The targeted beneficiaries for this project are the Government of Mauritius, which has a goal of 60% electricity generation from renewable energy sources by the year 2030. Similarly, the Mauritius Renewable Energy Agency, which is tasked with ensuring the country’s energy demand is increasingly met by renewable energy and keeping up with international commitments, can use this data on solar irradiance and forecasting mechanisms to better manage the utility’s power plants, minimize carbon emissions, ensure no loss of loads (blackouts), and allow higher penetration of photovoltaic (PV) projects in the country. With free online solar maps and accuracy-enhanced solar energy data, local PV plant operators will also have accurate information for PV performance appraisal. Additionally, the public at large can benefit from a free online solar energy platform, improving acceptance of solar PV technology and increasing penetration of clean technologies in the country to further reduce greenhouse emissions. Finally, machine learning models can be trained for intra-day, daily, and even weekly predictions of the solar irradiance profiles.
Authors and Affiliations:
- University of Mauritius: Yogesh Beeharry, Ravish Gokool, Yatindra Kumar Ramgolam, Aatish Chiniah
Dataset: https://www.scidb.cn/en/detail?dataSetId=2b499b91a4464fffa9f60fc8b51da03e&version=V2
Country: Madagascar
Contact: Fabienne Rafidiharinirina | f.rafidiharinirina@association-maidi.mg or assomaidi@gmail.com
This team annotated 2,125 Google Earth satellite images and 9,202 drone images, forming a combination of low and high-definition solar panel views in Madagascar. The Madagascar Initiatives for Digital Innovation (MAIDI) team performed field checks for up to 25% of satellite images and, in total, annotated 22,488 polygons.

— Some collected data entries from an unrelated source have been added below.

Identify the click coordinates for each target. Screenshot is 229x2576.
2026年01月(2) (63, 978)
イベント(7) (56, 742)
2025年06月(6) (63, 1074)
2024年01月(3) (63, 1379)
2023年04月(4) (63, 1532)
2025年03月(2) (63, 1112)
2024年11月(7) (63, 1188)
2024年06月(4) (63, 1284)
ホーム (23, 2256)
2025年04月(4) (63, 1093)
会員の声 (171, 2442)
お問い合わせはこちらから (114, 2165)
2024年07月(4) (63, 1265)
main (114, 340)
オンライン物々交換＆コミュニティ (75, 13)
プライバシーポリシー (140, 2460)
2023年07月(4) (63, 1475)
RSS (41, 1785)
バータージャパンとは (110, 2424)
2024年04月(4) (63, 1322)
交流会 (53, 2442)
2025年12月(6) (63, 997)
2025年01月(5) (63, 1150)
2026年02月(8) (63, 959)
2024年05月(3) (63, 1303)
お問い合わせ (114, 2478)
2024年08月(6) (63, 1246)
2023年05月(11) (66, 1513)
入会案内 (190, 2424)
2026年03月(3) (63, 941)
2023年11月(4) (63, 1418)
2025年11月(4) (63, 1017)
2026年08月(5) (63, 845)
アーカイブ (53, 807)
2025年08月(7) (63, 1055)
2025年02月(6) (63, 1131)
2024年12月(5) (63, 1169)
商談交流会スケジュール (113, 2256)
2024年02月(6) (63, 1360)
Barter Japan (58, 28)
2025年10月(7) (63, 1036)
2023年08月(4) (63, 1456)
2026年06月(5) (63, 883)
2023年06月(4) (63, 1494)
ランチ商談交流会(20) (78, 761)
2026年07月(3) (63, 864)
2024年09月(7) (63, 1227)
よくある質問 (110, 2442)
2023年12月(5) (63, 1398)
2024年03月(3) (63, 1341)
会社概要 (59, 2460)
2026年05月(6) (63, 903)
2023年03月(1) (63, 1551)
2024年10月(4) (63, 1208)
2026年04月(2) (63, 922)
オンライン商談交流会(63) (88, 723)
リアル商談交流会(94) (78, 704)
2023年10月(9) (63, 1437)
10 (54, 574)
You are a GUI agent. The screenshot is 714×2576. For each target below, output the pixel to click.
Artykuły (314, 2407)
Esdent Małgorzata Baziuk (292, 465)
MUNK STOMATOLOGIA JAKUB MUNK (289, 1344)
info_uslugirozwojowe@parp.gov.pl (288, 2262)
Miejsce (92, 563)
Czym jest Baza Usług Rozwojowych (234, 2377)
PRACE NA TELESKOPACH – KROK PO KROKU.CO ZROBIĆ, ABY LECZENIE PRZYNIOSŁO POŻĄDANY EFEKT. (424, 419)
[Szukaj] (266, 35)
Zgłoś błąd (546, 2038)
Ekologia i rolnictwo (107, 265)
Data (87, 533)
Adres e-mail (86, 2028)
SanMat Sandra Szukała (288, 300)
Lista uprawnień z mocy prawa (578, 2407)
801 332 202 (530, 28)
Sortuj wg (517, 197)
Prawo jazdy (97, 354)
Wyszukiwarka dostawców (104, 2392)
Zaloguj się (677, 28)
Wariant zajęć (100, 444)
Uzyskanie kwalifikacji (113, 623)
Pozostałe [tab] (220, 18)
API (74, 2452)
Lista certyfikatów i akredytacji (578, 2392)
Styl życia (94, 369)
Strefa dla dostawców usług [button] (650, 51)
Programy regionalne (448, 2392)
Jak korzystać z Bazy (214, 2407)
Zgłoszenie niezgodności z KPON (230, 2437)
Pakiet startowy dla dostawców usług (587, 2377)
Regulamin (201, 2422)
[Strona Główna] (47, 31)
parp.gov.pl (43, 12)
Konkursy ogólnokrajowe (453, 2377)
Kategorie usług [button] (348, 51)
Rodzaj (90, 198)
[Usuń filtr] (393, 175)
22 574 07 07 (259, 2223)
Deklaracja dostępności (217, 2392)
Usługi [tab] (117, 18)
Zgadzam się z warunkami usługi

This dataset will help data scientists and users develop a solar panel detection algorithm to measure solar energy adoption across Madagascar. Notably, this project represented all regions of the country; instead of focusing only on big cities, it also covered average and small villages as well as coasts and mountains.
Authors and Affiliations: Fabienne Rafidiharinirina (Madagascar Initiatives for Digital Innovation)
Country: Pakistan
Contact: Dr. Zeeshan Shafiq | zeeshanshafiq@uetpeshawar.edu.pk
This dataset comprises real-time electrical measurements of a specific climate zone in Pakistan, the Kalam Region, showcasing the energy generation and demand within an off-grid electricity infrastructure. It can be used for research in energy systems analysis, climate change studies, electrical engineering, and artificial intelligence applications. It includes voltages, currents, and power factors for three-phase and single-phase systems across generation, distribution, and consumption stages. Additionally, the dataset incorporates seven different climate parameters from the ERA5 dataset (provided by the Copernicus Climate Change Service), generating a total of 85,596 data points in areas such as temperature, dew point, wind components, precipitation, snowfall, and snow cover.
Collected every five minutes from June 3, 2023, to October 24, 2024, it includes over 45 million instances covering data from four micro-hydropower generators, 26 transformers (in addition to four data acquisition systems installed at Micro Hydro Power Plants (MHPs), and 585 end users. With local support, the team will continue monitoring the data until June 2025.
Authors and Affiliations:
- CISNR UET Peshawar: Zeeshan Shafiq, Prof. Dr. Gul Muhammad Khan, Engr. Sarmad Rafique, Engr. Muhammad Bilal Khan, Engr. Umer Khan, Engr. Mansoor Khan, Engr. Niaz Khan, Engr. Musa Khan, Engr. Abdul Moiz
Dataset: https://zenodo.org/records/14195731
All Lacuna Fund datasets are licensed under the CC-BY 4.0 International license unless otherwise noted.